- **Task**: Reproduce verbatim everything in the data from the line containing "Screen dimensions: 1456x819" down to the line containing "will (290, 977).", including both of those lines.

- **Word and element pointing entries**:
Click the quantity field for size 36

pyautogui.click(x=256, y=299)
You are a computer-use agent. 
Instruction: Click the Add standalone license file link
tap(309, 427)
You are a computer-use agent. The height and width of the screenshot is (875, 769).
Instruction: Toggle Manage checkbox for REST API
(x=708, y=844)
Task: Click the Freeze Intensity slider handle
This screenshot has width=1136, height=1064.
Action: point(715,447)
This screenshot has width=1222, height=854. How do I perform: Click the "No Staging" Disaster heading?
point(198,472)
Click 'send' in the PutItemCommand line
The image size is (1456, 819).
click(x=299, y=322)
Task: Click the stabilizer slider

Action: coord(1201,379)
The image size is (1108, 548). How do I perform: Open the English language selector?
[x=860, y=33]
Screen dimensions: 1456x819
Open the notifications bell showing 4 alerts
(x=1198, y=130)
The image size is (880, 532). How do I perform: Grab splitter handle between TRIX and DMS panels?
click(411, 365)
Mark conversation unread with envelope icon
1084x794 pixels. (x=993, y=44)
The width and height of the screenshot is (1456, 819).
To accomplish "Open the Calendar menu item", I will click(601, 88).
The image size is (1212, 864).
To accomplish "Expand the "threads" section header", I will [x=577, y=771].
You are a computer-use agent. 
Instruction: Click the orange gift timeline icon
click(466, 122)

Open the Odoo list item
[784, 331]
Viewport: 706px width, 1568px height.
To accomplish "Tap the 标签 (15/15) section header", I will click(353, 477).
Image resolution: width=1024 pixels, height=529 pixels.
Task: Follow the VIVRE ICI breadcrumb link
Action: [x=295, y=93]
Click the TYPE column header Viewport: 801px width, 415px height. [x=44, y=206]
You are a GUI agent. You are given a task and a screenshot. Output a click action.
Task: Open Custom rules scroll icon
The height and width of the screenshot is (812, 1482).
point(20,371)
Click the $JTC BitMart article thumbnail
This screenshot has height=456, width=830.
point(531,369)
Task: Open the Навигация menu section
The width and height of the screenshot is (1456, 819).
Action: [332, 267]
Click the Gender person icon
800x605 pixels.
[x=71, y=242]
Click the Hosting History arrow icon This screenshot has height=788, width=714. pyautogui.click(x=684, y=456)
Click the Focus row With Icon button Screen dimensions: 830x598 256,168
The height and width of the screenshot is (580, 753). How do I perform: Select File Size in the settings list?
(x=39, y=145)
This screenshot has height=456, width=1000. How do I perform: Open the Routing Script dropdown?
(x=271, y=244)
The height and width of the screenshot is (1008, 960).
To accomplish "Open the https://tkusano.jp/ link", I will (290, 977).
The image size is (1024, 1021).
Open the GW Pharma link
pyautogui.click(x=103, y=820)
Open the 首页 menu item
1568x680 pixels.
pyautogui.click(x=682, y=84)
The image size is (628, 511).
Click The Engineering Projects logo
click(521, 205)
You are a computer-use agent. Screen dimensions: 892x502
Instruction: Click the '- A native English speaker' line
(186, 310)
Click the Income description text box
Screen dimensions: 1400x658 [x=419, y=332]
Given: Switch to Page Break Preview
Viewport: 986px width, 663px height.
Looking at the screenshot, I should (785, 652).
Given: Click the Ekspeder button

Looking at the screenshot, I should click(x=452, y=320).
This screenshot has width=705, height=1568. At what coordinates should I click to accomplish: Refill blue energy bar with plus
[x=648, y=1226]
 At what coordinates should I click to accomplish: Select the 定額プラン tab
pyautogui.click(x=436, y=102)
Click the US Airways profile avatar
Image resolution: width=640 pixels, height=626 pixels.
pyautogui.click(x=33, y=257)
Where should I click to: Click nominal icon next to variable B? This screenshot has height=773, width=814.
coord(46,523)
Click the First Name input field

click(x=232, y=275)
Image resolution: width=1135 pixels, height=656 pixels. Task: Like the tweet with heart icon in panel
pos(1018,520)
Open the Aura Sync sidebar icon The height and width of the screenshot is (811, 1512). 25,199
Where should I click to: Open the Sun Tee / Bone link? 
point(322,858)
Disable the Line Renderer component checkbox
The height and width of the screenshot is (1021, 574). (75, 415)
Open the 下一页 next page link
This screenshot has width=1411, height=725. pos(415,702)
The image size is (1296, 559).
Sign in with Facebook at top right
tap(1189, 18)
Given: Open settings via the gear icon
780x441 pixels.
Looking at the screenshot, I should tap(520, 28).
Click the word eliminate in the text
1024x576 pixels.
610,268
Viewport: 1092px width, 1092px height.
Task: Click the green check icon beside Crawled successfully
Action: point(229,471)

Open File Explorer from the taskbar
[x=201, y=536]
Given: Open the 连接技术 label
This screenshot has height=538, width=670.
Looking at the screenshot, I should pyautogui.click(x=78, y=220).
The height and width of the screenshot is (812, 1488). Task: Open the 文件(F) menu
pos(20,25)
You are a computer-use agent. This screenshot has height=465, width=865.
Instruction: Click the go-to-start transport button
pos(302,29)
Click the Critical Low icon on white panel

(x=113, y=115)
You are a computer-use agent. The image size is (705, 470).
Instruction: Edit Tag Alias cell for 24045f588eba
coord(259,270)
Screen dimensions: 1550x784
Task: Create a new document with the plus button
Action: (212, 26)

- **Output for this task**:
Screen dimensions: 1456x819
Open the notifications bell showing 4 alerts
(x=1198, y=130)
The image size is (880, 532). How do I perform: Grab splitter handle between TRIX and DMS panels?
click(411, 365)
Mark conversation unread with envelope icon
1084x794 pixels. (x=993, y=44)
The width and height of the screenshot is (1456, 819).
To accomplish "Open the Calendar menu item", I will click(601, 88).
The image size is (1212, 864).
To accomplish "Expand the "threads" section header", I will [x=577, y=771].
You are a computer-use agent. 
Instruction: Click the orange gift timeline icon
click(466, 122)

Open the Odoo list item
[784, 331]
Viewport: 706px width, 1568px height.
To accomplish "Tap the 标签 (15/15) section header", I will click(353, 477).
Image resolution: width=1024 pixels, height=529 pixels.
Task: Follow the VIVRE ICI breadcrumb link
Action: [x=295, y=93]
Click the TYPE column header Viewport: 801px width, 415px height. [x=44, y=206]
You are a GUI agent. You are given a task and a screenshot. Output a click action.
Task: Open Custom rules scroll icon
The height and width of the screenshot is (812, 1482).
point(20,371)
Click the $JTC BitMart article thumbnail
This screenshot has height=456, width=830.
point(531,369)
Task: Open the Навигация menu section
The width and height of the screenshot is (1456, 819).
Action: [332, 267]
Click the Gender person icon
800x605 pixels.
[x=71, y=242]
Click the Hosting History arrow icon This screenshot has height=788, width=714. pyautogui.click(x=684, y=456)
Click the Focus row With Icon button Screen dimensions: 830x598 256,168
The height and width of the screenshot is (580, 753). How do I perform: Select File Size in the settings list?
(x=39, y=145)
This screenshot has height=456, width=1000. How do I perform: Open the Routing Script dropdown?
(x=271, y=244)
The height and width of the screenshot is (1008, 960).
To accomplish "Open the https://tkusano.jp/ link", I will (290, 977).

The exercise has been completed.